- Your task -
Your answer should be every line with the word "computer", copied from the data below.

- The data -
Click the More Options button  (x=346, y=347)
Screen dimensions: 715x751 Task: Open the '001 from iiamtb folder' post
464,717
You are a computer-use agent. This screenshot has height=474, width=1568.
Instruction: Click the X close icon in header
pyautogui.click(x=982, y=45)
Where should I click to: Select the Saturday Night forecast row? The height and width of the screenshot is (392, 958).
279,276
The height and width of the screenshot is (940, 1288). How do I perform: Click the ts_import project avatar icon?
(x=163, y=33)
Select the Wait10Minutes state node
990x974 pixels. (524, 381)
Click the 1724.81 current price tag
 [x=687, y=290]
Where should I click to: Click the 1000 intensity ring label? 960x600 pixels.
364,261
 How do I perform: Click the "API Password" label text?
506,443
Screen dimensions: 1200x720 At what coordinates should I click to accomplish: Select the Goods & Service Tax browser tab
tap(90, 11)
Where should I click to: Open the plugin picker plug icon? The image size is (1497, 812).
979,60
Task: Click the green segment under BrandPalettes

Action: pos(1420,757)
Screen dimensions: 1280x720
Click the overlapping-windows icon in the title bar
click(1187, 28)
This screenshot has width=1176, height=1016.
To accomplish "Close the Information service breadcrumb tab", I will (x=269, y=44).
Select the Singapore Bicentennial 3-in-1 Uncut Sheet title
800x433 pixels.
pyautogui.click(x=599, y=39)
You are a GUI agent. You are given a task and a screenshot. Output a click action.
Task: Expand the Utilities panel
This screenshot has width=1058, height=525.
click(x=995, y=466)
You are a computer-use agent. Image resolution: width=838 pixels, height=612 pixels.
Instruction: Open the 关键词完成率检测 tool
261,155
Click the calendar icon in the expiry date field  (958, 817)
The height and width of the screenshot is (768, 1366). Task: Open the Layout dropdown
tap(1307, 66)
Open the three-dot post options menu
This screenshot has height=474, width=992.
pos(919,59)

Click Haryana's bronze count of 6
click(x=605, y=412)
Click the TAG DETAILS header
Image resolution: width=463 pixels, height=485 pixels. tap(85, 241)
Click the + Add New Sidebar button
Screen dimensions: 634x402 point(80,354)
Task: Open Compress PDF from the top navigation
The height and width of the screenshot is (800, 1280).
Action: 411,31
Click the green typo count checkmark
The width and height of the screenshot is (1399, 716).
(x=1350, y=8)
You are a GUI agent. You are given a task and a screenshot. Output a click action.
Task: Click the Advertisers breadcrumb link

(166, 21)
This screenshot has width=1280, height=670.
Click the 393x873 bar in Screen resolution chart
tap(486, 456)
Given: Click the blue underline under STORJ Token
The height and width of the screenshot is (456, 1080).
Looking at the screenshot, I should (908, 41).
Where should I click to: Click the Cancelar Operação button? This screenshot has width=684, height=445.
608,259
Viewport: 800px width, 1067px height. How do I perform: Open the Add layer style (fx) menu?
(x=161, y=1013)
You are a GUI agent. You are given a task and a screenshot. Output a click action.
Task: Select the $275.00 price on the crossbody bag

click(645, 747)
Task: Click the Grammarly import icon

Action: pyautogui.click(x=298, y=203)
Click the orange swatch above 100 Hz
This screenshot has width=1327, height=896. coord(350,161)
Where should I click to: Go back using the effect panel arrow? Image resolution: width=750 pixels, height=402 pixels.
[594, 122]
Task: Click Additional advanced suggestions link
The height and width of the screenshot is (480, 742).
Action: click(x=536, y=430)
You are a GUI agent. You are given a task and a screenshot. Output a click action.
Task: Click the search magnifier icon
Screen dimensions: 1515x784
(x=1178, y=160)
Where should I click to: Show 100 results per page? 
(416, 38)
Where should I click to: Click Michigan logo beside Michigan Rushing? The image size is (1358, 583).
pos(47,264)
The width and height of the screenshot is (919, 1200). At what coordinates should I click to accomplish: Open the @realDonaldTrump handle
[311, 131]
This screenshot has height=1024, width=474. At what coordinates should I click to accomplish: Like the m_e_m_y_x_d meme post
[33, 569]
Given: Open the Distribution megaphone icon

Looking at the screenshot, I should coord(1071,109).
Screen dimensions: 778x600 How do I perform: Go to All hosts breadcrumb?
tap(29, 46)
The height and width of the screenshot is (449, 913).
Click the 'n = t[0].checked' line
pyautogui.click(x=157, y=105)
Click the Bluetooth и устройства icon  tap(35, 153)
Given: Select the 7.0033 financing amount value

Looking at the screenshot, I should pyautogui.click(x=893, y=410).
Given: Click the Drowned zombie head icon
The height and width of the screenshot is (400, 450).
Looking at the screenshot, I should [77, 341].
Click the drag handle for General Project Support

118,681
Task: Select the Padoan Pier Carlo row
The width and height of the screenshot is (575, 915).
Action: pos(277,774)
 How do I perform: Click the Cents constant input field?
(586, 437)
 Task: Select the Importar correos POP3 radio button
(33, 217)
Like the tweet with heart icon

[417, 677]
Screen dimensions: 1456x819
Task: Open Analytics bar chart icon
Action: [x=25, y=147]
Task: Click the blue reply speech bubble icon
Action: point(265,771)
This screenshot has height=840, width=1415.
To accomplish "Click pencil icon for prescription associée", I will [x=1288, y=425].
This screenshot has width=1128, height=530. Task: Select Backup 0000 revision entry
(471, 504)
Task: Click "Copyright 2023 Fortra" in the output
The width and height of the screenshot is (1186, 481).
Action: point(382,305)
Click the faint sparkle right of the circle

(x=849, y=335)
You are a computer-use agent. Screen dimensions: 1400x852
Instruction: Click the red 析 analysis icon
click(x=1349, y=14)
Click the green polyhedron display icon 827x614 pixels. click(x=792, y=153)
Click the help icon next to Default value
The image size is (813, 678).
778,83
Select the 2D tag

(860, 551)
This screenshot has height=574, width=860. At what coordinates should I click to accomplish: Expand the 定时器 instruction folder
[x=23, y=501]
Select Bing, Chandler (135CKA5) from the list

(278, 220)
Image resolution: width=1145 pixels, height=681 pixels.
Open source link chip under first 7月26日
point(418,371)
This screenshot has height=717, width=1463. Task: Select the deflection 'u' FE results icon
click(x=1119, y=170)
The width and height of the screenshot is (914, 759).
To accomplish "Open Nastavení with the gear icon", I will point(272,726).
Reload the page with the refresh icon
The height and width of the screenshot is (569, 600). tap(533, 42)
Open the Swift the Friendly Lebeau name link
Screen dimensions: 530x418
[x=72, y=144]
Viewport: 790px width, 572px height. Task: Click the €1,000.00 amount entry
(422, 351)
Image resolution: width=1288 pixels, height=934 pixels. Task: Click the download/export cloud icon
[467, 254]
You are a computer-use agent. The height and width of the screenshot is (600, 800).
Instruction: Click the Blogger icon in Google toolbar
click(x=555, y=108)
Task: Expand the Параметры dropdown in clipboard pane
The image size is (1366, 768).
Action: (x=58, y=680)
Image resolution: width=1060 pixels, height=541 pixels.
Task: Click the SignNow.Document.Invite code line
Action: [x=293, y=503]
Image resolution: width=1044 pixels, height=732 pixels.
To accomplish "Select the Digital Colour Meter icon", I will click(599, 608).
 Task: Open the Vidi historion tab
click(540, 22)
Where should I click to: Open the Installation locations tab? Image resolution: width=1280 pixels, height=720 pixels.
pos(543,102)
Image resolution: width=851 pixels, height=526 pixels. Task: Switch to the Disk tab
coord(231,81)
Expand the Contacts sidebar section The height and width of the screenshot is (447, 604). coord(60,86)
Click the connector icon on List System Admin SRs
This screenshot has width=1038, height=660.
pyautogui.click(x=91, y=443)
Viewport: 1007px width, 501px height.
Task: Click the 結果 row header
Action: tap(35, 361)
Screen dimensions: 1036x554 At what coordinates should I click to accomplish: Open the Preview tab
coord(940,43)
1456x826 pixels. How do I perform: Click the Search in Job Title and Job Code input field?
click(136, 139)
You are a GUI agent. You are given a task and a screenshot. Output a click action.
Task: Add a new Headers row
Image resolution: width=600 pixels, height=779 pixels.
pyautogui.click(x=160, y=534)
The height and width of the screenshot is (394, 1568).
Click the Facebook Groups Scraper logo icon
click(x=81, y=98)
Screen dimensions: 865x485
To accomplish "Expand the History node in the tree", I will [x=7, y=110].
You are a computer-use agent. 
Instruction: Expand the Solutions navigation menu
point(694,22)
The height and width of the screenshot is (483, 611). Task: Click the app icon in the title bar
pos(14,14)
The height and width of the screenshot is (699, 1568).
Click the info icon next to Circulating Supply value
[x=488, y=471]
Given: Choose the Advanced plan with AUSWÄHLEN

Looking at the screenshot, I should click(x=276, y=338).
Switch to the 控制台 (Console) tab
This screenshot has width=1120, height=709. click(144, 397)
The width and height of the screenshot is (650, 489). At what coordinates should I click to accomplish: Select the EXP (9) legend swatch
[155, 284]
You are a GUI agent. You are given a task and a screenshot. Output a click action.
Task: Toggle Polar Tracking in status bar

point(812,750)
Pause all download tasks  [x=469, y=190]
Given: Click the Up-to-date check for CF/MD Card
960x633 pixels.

- Exercise answer -
You are a computer-use agent. This screenshot has height=474, width=1568.
You are a computer-use agent. Image resolution: width=838 pixels, height=612 pixels.
You are a computer-use agent. Screen dimensions: 1400x852
You are a computer-use agent. The height and width of the screenshot is (600, 800).
You are a computer-use agent. 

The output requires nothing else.